The adage "Where there's smoke there's usually fire" probably explains the concerns about regulators' queries into whether REITs still warrant an exclusion permitting them to use significant leverage in their business models. The issue is especially relevant since REITs are primary buyers of agency RMBS and many view them as the likeliest buyers of private-label RMBS when that market's health returns .

The Securities and Exchange Commission's (SEC) concept release, published Aug. 31, explicitly said that companies engaged in the mortgage banking business were excluded from regulation under the Investment Company Act of 1940 because they were not considered to be issuers in the investment company business. Times have changed, however, and today a wide variety of companies, many unforeseen 70 years ago, now rely on that exclusion. The SEC is concerned that current guidance is insufficient for companies to judge correctly their status under the 1940 act, and that SEC staff no-action letters over the years may have led firms to interpret the exclusion beyond its intended scope. "The commission is concerned that certain types of mortgage-related pools today appear to resemble in many respects investment companies such as closed-end funds and may not be the kinds of companies that were intended to be excluded from regulation under the act by Section 3(c)(5)(C)," the concept release said.

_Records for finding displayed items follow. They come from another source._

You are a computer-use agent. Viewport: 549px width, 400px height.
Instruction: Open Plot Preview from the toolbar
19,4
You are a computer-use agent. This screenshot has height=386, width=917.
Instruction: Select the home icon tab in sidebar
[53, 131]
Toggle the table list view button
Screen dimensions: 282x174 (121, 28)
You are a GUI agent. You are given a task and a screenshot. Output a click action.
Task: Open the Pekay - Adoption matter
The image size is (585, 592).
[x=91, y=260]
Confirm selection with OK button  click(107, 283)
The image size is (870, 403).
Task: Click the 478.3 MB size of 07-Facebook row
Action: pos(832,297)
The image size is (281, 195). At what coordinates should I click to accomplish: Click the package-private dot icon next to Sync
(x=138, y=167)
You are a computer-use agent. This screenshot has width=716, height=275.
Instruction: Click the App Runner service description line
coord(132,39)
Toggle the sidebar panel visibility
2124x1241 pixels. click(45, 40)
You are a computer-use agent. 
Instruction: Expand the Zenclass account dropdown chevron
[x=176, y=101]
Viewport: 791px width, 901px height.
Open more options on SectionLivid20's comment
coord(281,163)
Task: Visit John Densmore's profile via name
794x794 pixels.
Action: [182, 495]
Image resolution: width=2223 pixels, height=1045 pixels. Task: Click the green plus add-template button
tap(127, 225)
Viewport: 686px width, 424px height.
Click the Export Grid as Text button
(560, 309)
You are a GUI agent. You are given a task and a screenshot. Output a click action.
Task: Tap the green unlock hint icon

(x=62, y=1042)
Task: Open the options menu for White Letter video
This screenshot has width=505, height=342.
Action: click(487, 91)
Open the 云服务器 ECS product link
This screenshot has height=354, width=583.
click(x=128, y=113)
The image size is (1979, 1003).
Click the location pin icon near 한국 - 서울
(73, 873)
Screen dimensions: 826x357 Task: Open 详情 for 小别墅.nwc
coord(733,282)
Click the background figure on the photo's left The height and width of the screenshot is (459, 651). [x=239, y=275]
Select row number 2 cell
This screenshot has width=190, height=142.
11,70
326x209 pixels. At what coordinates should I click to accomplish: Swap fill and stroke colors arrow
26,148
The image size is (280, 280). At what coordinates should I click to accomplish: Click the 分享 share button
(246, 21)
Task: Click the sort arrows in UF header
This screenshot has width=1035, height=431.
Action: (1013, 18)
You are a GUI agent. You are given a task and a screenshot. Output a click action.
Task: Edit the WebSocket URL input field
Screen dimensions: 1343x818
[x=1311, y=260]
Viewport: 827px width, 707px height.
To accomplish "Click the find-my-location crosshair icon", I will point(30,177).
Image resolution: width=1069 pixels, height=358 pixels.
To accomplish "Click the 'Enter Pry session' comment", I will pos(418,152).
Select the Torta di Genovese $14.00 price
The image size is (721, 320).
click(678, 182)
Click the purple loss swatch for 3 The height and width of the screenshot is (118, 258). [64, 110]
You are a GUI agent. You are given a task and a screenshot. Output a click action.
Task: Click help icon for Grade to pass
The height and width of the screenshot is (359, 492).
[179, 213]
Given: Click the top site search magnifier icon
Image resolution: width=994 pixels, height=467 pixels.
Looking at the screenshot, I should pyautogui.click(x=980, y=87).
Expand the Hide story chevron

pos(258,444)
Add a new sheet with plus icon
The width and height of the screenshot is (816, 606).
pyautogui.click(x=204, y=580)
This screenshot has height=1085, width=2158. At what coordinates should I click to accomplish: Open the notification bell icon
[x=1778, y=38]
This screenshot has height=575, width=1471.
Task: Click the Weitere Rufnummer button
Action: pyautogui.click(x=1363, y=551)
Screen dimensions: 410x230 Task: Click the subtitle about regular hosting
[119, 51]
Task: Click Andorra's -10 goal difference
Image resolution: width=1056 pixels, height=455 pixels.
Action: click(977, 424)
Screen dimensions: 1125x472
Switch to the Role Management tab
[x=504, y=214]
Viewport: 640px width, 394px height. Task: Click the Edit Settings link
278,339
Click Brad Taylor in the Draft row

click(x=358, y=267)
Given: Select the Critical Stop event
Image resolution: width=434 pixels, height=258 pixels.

Concept releases are the initial stage in the SEC's rule making process, when the agency seeks input from the industry. However, some REITs' high leverage placed many of them in perilous positions when liquidity dried up during the financial crisis starting in 2008, and the last time the SEC took a substantive look at the REIT market was in 1960, suggesting there may be more to come.

"Some of the questions raised by the SEC in the comment release are quite pointed and difficult to ignore," said Barclays Capital in a recent report. "Unless the SEC chooses to ignore evidence for the sake of capital formation, there are likely to be strong grounds to equate the REIT investment strategy with that of traditional investment companies."

Kenneth Kohler, senior council at Morrison & Foerster, noted, "Now that the SEC has put out a concept release, it's going to be hard-pressed to walk away from it." The question then becomes how far the SEC will take it. The likelihood of the SEC fully subjecting mortgage REITs to 1940 act restrictions appears unlikely, given the mortgage market's dire need for capital and liquidity as well as the REIT industry's relatively strong performance throughout the financial crisis. However, on the question of leverage, many REITs deviate far from 1940 act requirements.

Barclays said the 1940 Act restricts investment companies' debt-to-equity level to 0.5 times, and that most mutual funds operate well below that level to account for market movements. Agency MBS REITs, on the hand, operate with leverage between 5.5 and 8 times. "This is even higher than traditional REITs and non-agency mortgage REITs," Barclays said. "In the event of the exemption being withdrawn, the MBS REITs will have to bring their leverage below 0.5x."

"That would be a sea change to the mortgage REIT business model," said Tom Siering, CEO of Two Harbors Investment Corp., a Minnetonka, MN-headquartered mortgage REIT with more than $6 billion in assets.

"REITs have always been recognized as a leveraged business, justified by their underlying real-estate collateral," he added.

Two Harbors reported leverage of 4.2% at the end of 2Q11, up from 3.4% the quarter before, placing it on the more conservative side of the leverage spectrum. Siering said his firm plans to submit a comment by the Nov. 7 deadline. "We continue to believe our businesses should be excluded from the 1940 Act and intend to work with regulators to ensure that is the case going forward," Siering said.

Some REITs, such as Annaly Capital Management and American Capital Agency, take an arbitrage strategy, ramping up returns through leverage. In its filing, the SEC noted Carlyle Capital, an off-shore REIT that had leverage of 32 times and had collapsed by March 2008. Other REITs, such as PennyMac and Redwood Trust, act more like lenders and more closely fit the profile of the types of vehicles for which the 1940 act exclusion was intended. Kohler said one outcome of the concept release may be some restrictions on highly leveraged REITs. Another, he said, would be to apply to REITs the 1940 act's strict restrictions on affiliate and interested party transactions by investment company sponsors and insiders, who prior to the law at times benefited from misusing assets and engaging in other self-interested transactions to the detriment of investors. "That's low-hanging fruit for the SEC, and it can say it is protecting investors," Kohler said.

Such a move would probably require REITs to divulge more information about their inner workings and processes. Some REITS, such as Two Harbors, have sought to provide that transparency. The firm noted in a recent letter to shareholders that it already uses third-party pricing services and other independent sources to value its assets, provides extensive disclosures of its leverage to investors and regulators and seeks to align management's interest with shareholders, displayed in part by significant purchases of the firm's stock by top executives.

"We believe the [REIT] sector has acted responsibly," Siering said. " If out of this there is the requirement for higher levels of disclosure and granularity, we're all for that because we think we're there already."